Сейчас большая часть книг валялась на полу. Кто-то явно в спешке пытался что-то найти, многие издания были зверски распотрошены. У третьей стены напротив окна стоял хозяйский стол, за которым Вера Георгиевна частенько читала, уютно устроившись в обитом бархатом кресле, а в последнее время всё чаще и чаще с помощью Алёнки училась азам работы на ноутбуке, который семейство Вороновых подарило ей на прошлый Новый год. Сейчас же стул был опрокинут, а ящики стола раскурочены чьей-то безжалостной рукой. Алёнка, которая с огромным трудом взяла в себя в руки, увидев весь этот бардак, опять начала тихонько подвывать.

– Итак? Можете сказать, что тут пропало? – спросил Спиркин.

– Вы издеваетесь, что ли? Тут черт ногу сломит, как я пойму, чего именно не хватает? – выпалила Алёнка, решив вместо истерики спустить всю злость на несчастного Спиркина.

– Вы внимательно посмотрите.

– Точно… ноутбука нет, – сообразила Алёнка, – а еще в столе была шкатулка, маленькая такая, ничем не примечательная.

– С драгоценностями? – оживился рядовой следователь.

– Нет, там письма были и фотографии, ничего ценного вроде бы.

– Уточните, какие письма?

– Я не знаю, лишь один раз ее и видела, а когда спросила у Веры Георгиевны, чьи она письма хранит, та отшутилась про старую любовь и сменила тему.

– А где фигурка пилигрима? – подал голос Денис, который выглядывал из-за Алёнкиного плеча. – Она же раньше на столе стояла!

– И правда, – поддакнула Алёнка, – была фигурка, бронзовая, с гравировкой «Дорогой Верочке от Андрея». В семидесятых годах какой-то малоизвестный скульптор подарил ее соседке. У них был бурный, но короткий роман. Фамилия еще у него такая вкусная была…

– У кого? – спросил Спиркин.

– У скульптора, – ответила Алёнка, – Вера Георгиевна называла, но сейчас не могу припомнить…

– Булкин?

– Не-а.

– Пышкин?

– Да нет же.

– Пирогов?

– Тоже не то… и вообще, чего ты меня сбиваешь… она прямо на языке крутится… а ты со своими хлебобулочными подумать не даешь.

– Женщина, почему вы мне тыкаете?

– Кто?! – задохнулась Алёнка от возмущения.

Последний раз ее так в роддоме называли.

– Что кто? – не понял опер.

– Как ты меня назвал?

– Ладно, Алён, давай еще одну комнату осмотрим и по домам, меня уже клиентки четвертуют скоро, – примирительно вклинился в их перепалку Дениска.

Как Алёнка ни старалась найти что-то еще в творившемся вокруг хаосе, больше ничего вспомнить она не могла.

Все трое проследовали в последнюю комнату, в которой при жизни соседки Алёнка никогда не была. Это была мастерская. Алёнка знала, что старушка рисовала когда-то, но что она продолжает рисовать до сих пор да еще так… она даже не подозревала. На мольберте стояла незаконченная картина, на которой была изображена деревушка, вся занесенная снегом. Из труб некоторых домишек шел дым, кое-где в окнах горел свет, а по узкой тропинке, утопая по самую грудь в сугробах как живой бежал толстый рыжий котище. Алёнка совсем не разбиралась в живописи, но даже она смогла оценить талант Веры Георгиевны. На стенах тоже висели картины. Среди них были и портреты, и натюрморты, но чаще всего художница изображала одну и ту же деревеньку.

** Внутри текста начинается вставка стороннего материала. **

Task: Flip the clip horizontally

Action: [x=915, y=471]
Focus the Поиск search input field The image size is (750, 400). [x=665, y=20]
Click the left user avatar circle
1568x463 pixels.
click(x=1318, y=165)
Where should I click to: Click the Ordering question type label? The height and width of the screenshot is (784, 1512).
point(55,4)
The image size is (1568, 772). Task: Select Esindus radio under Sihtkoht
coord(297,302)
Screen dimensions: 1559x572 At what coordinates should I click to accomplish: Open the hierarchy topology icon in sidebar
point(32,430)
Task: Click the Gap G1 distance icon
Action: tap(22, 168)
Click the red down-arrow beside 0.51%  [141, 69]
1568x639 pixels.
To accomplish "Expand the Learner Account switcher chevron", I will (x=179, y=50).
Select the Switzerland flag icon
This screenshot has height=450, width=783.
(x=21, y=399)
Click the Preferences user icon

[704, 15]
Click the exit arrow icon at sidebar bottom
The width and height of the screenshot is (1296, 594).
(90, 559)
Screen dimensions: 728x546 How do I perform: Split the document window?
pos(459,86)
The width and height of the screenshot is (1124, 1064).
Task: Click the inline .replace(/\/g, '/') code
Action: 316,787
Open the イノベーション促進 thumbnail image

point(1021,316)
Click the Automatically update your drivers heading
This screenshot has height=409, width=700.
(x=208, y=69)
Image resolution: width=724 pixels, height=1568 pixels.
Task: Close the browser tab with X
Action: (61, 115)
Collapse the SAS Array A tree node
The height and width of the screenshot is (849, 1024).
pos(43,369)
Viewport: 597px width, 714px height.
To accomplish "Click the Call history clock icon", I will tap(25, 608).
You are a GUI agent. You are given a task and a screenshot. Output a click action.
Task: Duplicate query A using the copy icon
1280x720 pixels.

– А тут всё на местах? – спросил Спиркин, про существование которого Алёнка напрочь забыла.

– А я откуда знаю, я тут не была ни разу, но смотрите, вот там, кажется, не хватает двух картин, видите, обои более темные, не выгоревшие.

– Давайте выводы тут буду делать я, ваше дело вспоминать, – важно сказал Спиркин.

– Да, пожалуйста, – фыркнула Алёнка.

На выходе из квартиры Алёнку осенило.

– Мундштука нет!

– Мундштука? – тупо переспросил Спиркин.